(Bloomberg) -- French President Emmanuel Macron said he wants to resolve a dispute over industrial subsidies with the US “in the first quarter of 2023.”

Macron has joined other European Union leaders in criticizing the American Inflation Reduction Act, which they say provides an unfair advantage to North American electric-vehicle producers. The EU has said it may take the US to the World Trade Organization over the law. 

“We need to find a way to solve these issues and we need to be able to invest much stronger and faster,” Macron told reporters in New Orleans on Friday, a day after he discussed the issue with President Joe Biden in Washington.

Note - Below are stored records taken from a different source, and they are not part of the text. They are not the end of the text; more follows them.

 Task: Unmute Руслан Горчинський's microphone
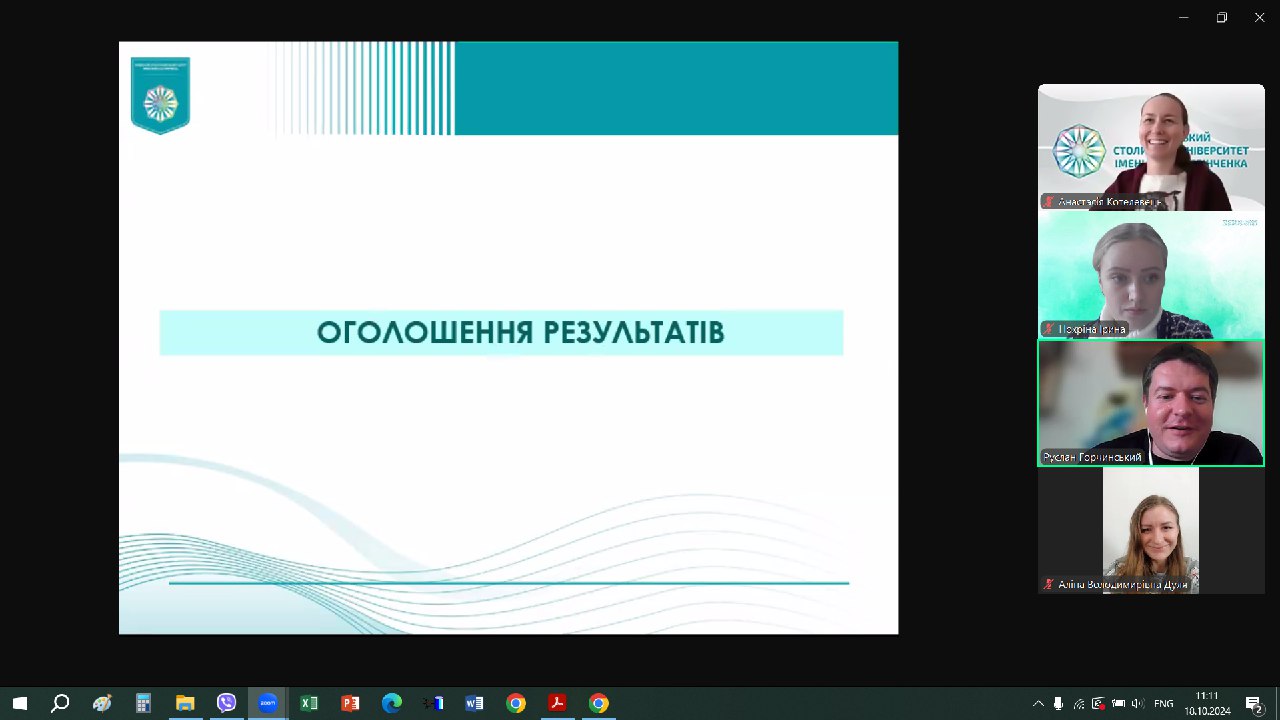pyautogui.click(x=1048, y=457)
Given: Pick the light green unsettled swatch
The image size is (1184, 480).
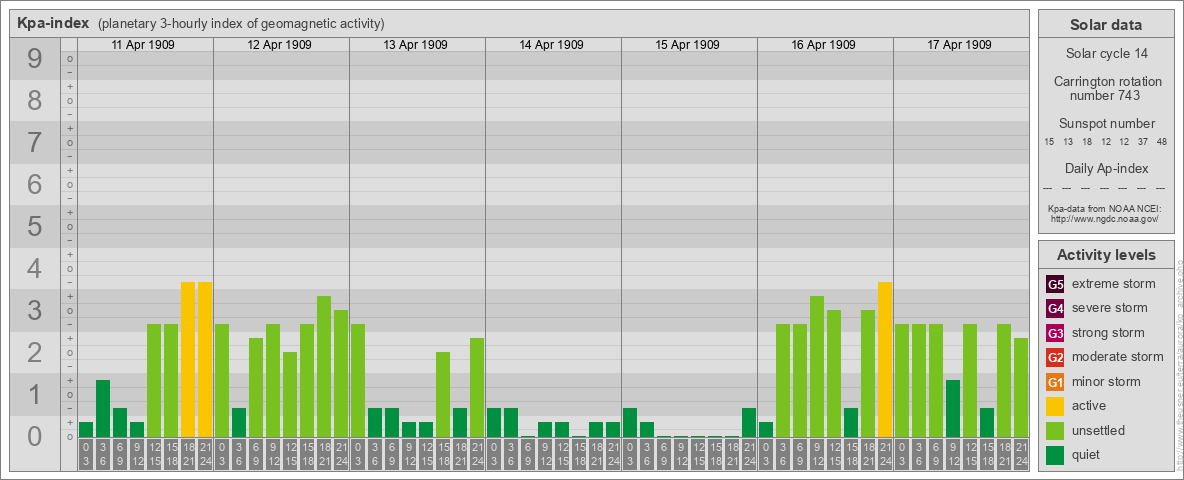Looking at the screenshot, I should click(1055, 431).
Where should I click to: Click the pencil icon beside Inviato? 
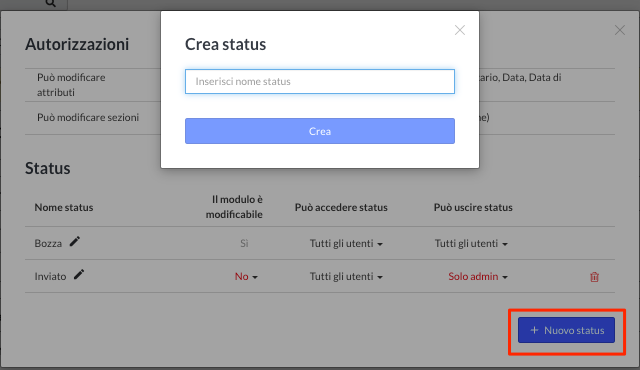(79, 275)
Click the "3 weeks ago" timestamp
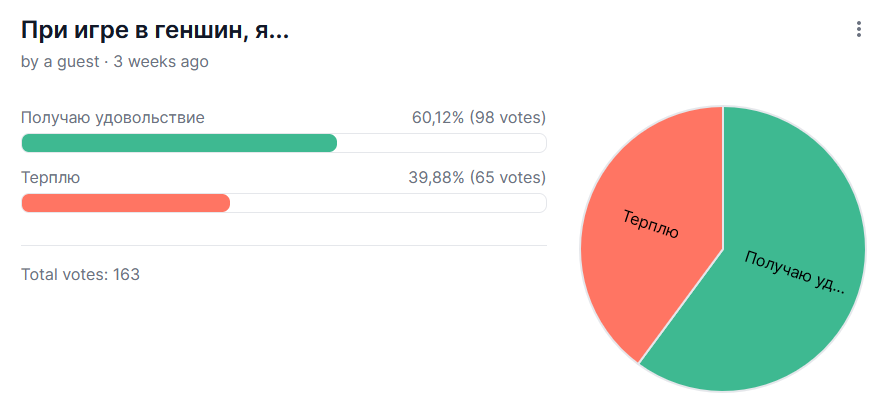 pyautogui.click(x=161, y=62)
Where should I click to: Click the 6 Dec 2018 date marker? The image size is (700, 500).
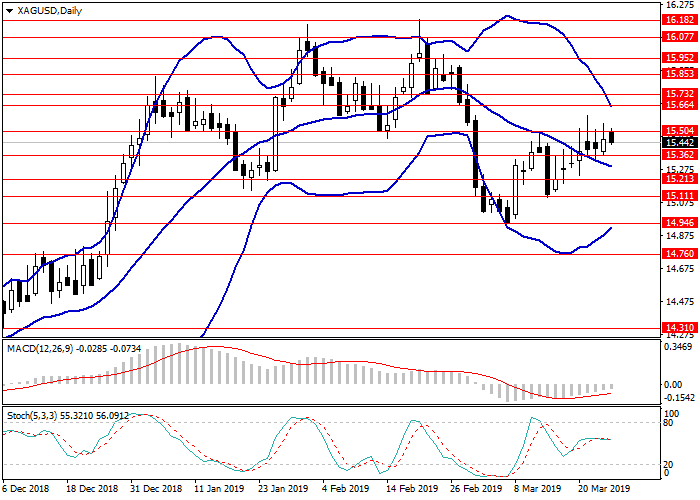[x=26, y=491]
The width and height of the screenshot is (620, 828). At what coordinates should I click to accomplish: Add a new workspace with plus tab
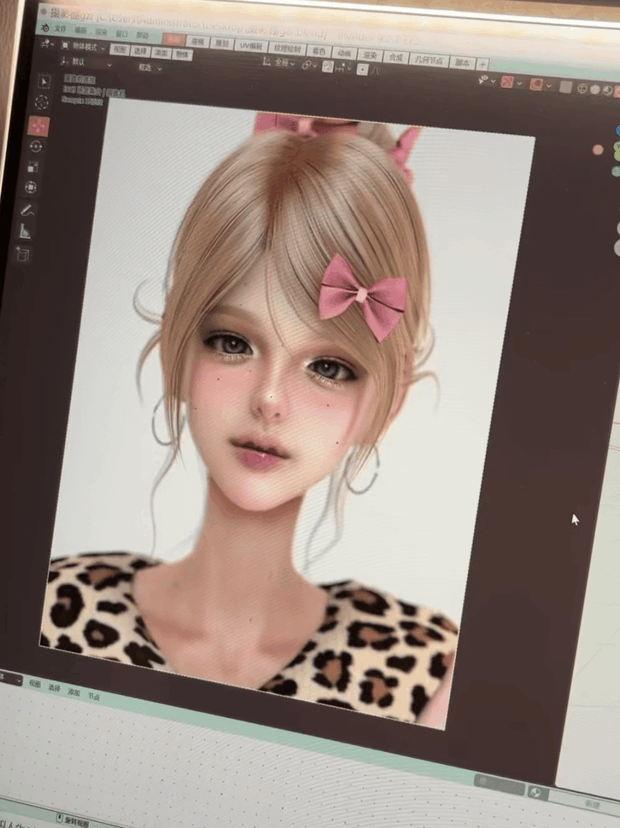click(x=483, y=64)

He added that the goal of the EU is to get an exemption from the US law. 

Biden said Thursday at a joint news conference with Macron that the law “was never intended to exclude folks who were cooperating with us” but that “the US makes no apology.” He added that he saw room for tweaks to “make it easier for European countries to participate.”

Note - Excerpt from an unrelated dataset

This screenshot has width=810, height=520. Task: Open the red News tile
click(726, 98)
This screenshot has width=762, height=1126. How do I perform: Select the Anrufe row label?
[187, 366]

Separately, French Finance Minister Bruno Le Maire said on Friday that Macron’s discussions with Biden represented progress in the negotiations.

“It’s a major breakthrough to say: they’re our allies, they’re our friends, so even if we don’t have a trade deal with Europe we’re going to consider European components the same way as those from countries with a trade deal,” Reuters and the Financial Times quoted Le Maire as saying.

Le Maire said France didn’t have to threaten the US with an appeal to the World Trade Organization to ease tensions.

“Nobody wants a trade war in the situation we’re in,” Le Maire said. “We have one competitor called China. The strategic goal of the US, it seems to me, is not to weaken Europe but on the contrary to work in partnership with Europe.”